During a recent trip down south, the 18-year-old Parkway High School seniors spent much of their time retrieving personal items -- such as heirloom china and love letters from the '50s -- for victims of Hurricane Katrina. But perhaps the most important thing they found beneath the rubble was a passion to continue their mission back home.
"Each night we would sit in the parlor and just cry," says Gardner, a cheerleader at the Rockford school.
Her classmate who also made the trip says the heartache experienced by the victims was more than she could emotionally handle at times.
"I cried more that week than ever in my life," adds Strawn, a member of the Parkway schools golf team. Feeling like their job was not yet complete upon returning home with a dozen or so other Ohioans, the duo decided to embark on a mission of their own. They couldn't forget the faces of those they met during their trip, the families with no homes and nowhere to turn.
"We started writing ideas down on paper," says Gardner, whose parents, John and Kim Gardner, also made the trip after hearing about the project through friends.
The teenagers decided to start a club, unlike the typical school clubs, and soon Make A Difference was born. An informational meeting on the newly-formed club is slated for Wednesday.

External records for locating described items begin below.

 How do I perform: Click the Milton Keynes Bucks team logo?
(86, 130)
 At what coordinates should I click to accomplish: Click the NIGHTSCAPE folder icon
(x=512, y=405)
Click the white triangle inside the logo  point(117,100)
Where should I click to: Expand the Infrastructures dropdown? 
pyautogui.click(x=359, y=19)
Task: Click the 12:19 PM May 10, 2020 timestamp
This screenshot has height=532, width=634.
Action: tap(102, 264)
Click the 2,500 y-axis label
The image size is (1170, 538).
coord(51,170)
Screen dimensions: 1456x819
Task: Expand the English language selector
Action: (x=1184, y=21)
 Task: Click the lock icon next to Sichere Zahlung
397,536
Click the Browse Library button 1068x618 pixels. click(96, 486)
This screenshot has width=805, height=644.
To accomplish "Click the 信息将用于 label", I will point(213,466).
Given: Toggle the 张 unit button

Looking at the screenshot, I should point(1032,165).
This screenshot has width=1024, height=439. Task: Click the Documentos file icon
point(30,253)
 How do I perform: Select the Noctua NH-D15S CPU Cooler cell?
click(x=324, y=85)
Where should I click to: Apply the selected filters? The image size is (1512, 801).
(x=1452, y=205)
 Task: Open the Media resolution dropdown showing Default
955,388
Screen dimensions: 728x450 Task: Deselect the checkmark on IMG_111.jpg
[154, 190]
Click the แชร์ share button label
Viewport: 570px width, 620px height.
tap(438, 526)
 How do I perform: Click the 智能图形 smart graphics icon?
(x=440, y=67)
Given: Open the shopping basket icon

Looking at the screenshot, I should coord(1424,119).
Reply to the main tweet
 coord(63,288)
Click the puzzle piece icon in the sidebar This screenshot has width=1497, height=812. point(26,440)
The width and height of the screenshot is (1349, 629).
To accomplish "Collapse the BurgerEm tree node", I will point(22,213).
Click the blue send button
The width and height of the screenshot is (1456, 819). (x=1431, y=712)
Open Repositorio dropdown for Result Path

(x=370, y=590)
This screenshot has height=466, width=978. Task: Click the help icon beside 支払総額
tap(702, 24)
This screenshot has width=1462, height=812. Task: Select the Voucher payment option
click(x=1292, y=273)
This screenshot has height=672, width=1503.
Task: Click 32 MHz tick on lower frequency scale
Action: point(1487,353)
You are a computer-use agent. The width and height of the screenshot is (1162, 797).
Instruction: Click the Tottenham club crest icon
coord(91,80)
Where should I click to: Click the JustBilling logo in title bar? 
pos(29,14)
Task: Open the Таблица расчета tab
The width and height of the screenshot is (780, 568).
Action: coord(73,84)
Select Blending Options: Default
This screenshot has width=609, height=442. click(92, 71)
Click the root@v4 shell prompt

The Parkway duo hopes to collect enough money and goods in the next few weeks to bring some Christmas cheer to the needy victims down south. The money and items gathered will be distributed by First Life Christian Church in Orange Beach, Ala., which is operating a distribution tent in a Waveland, Miss., shopping mall.
"Government officials (in Mississippi) said people are getting things they need much quicker through the churches than any other way," Gardner says, adding there is less red tape involved.
About 5,000 families have signed up with the church to receive aid as it's available, Gardner says.
The recent trip the girls were part of was partially sponsored by the Wayne Street United Methodist Church in St. Marys and included people of various religious denominations and backgrounds. Each member held the same goal: to make a difference somewhere, somehow.
The Rockford teens put their make-up and school clothes aside for the week in place of bandanas, T-shirts and sweats. "I think we wore the same clothes all week," Gardner says with a laugh.
The teens joined the group each day for a variety of jobs including the gathering of fallen branches. Long pants were mandatory in the hot and humid climate to avoid scratched legs while hauling tree branches into huge piles, Strawn says.
Dogs freely roamed the streets where damaged belongings were piled for disposal. The stench from rotting sewage and mold kept masks on the girls faces in many areas, they say.
Recalling one acquaintance, 87-year-old "Mr. Sanders," immediately brings tears to the girls' eyes.
"He told us he lived in the house he grew up in. There were 10 acres of land on the property, and it was a beautiful place at one time," Gardner explains. "Now all the buildings are smashed by trees."
Sanders told the girls how depressed he had been, how he felt he had nothing to live for until they arrived.
"He said we gave him hope for the first time since the storm. He told us God must have brought us to him," Gardner recalls as tears stream down her cheeks.
Each night the young ladies returned to a home in Ellisville where they stayed with an elderly woman who was displaced from the storm. They discussed the day, the good they accomplished as well as the flattened neighborhoods where life no longer could survive.
"These people have nothing," Gardner says, trying not to cry. "I just can't imagine going home to find everything you have gone. Some of these people could help themselves if they had money to buy equipment, but they don't have that either."
Gardner and Strawn say they didn't want to leave Mississippi and plan to go back in the near future. They believe it's the duty of everyone across the country to help.
"This didn't happen in another country, these are our own citizens. We need to help our own," she says. "A national disaster can happen anywhere; next time it could be us."
The students say the experience helped them look beyond themselves.
"It taught us both to be more grateful for everything we have," Gardner says.